Green investment trusts in Europe, such as London-listed Greencoat UK Wind and Octopus Renewables Infrastructure Trust, are facing headwinds as their share prices trade at significant discounts to their net asset values (NAVs). This trend poses challenges not only for the trusts themselves but also for renewable energy developers.
One of the key issues affecting the sector is the broader challenges within the investment trust industry, exacerbated by higher interest rates which have made lower-risk asset classes more appealing. In October, the average trust was trading at a discount to NAV of nearly 17 percent.

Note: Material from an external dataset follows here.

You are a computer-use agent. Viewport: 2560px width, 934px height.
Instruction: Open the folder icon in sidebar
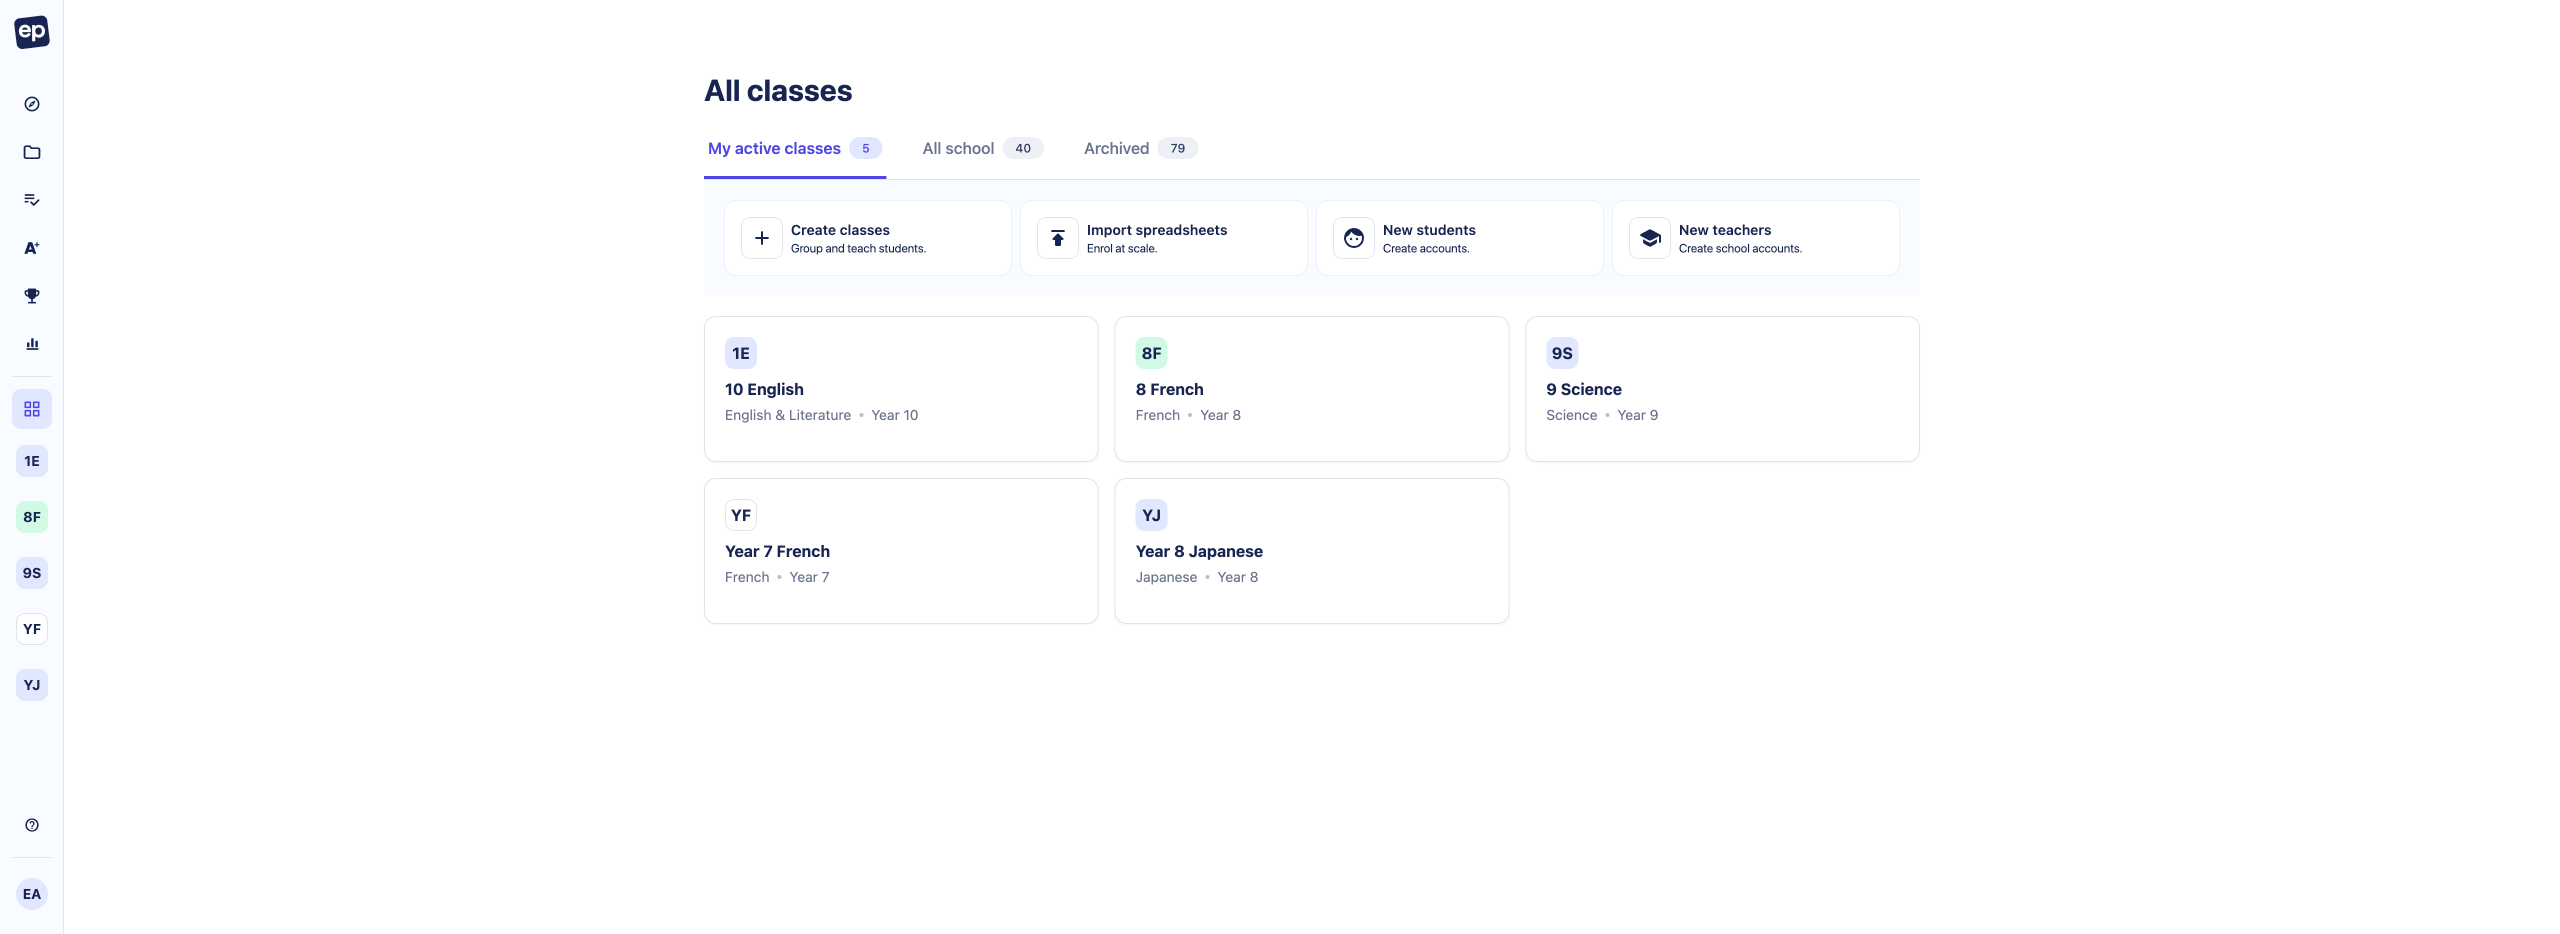(32, 152)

Furthermore, concerns about the valuation of certain alternative asset classes, including song rights, have intensified scrutiny on green investment trusts. The collapse in power prices since 2022 has further dampened investor sentiment.
Despite efforts such as share buybacks to boost share prices, steep discounts persist, prompting some trusts to face continuation votes to wind them up. For instance, Greencoat UK Wind, which traded at an average discount to NAV of 10.5 percent last year, will undergo such a vote due to an average discount of 10 percent over 12 months.

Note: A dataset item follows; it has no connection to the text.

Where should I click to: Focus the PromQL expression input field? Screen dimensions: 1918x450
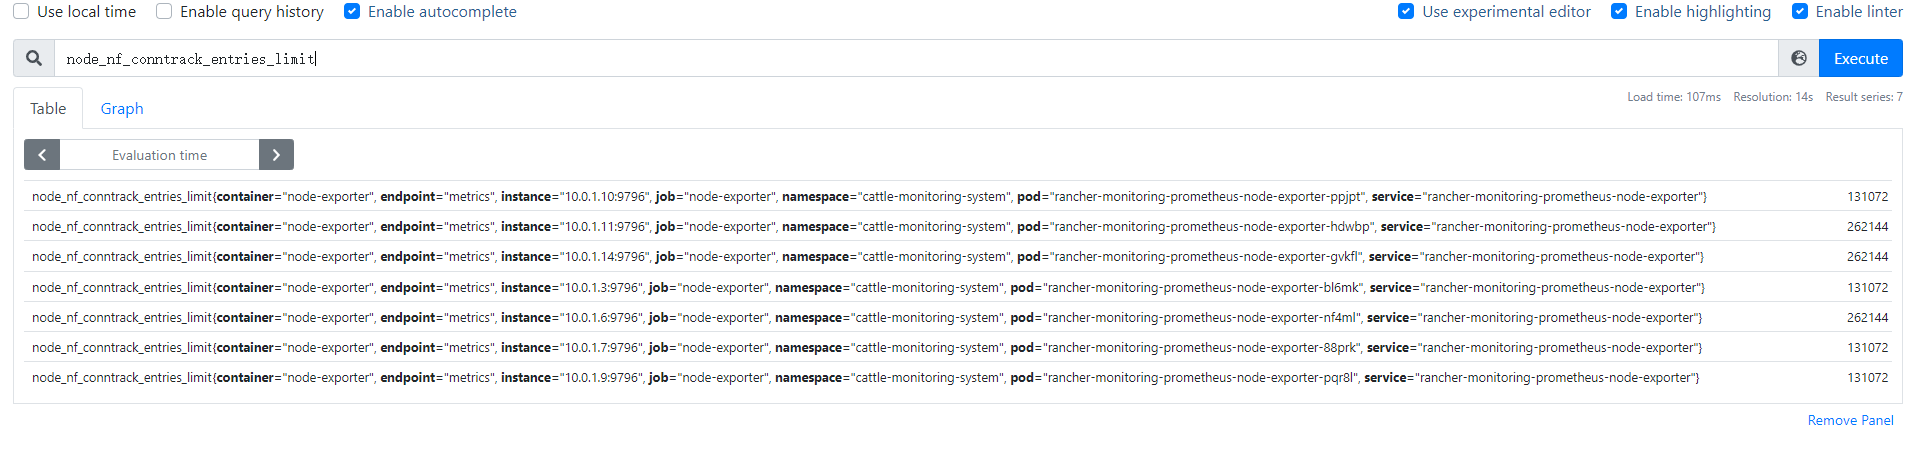[916, 58]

To address these challenges, mergers have been proposed to reduce costs, improve share trading liquidity, and diversify portfolios. Octopus Renewables Infrastructure Trust’s proposed combination with Aquila European Renewables is one such example.
However, low share prices limit growth opportunities, with no trust having raised equity to invest in new green assets since 2022. Additionally, raising more debt is not feasible for some trusts, such as Greencoat UK Wind, which is close to its self-imposed debt limit.

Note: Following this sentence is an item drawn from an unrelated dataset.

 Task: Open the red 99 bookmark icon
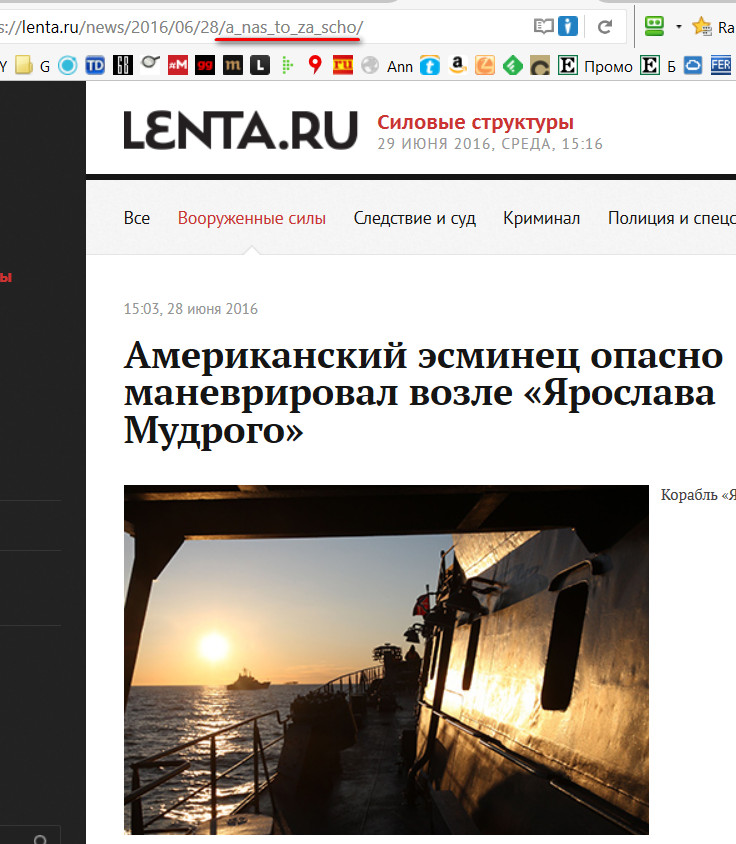205,66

This situation poses a problem for renewable energy developers, as it reduces the pool of potential buyers for their projects. Developers often sell stakes in large projects or older schemes to de-risk their projects, with the capital being recycled to fund new ventures.
For example, Denmark’s Ørsted plans to rely on asset sales to bolster its balance sheet, but decreased competition among buyers may complicate this process. Overall, the challenges facing green investment trusts in Europe highlight the need for innovative solutions to ensure the continued growth of the renewable energy sector.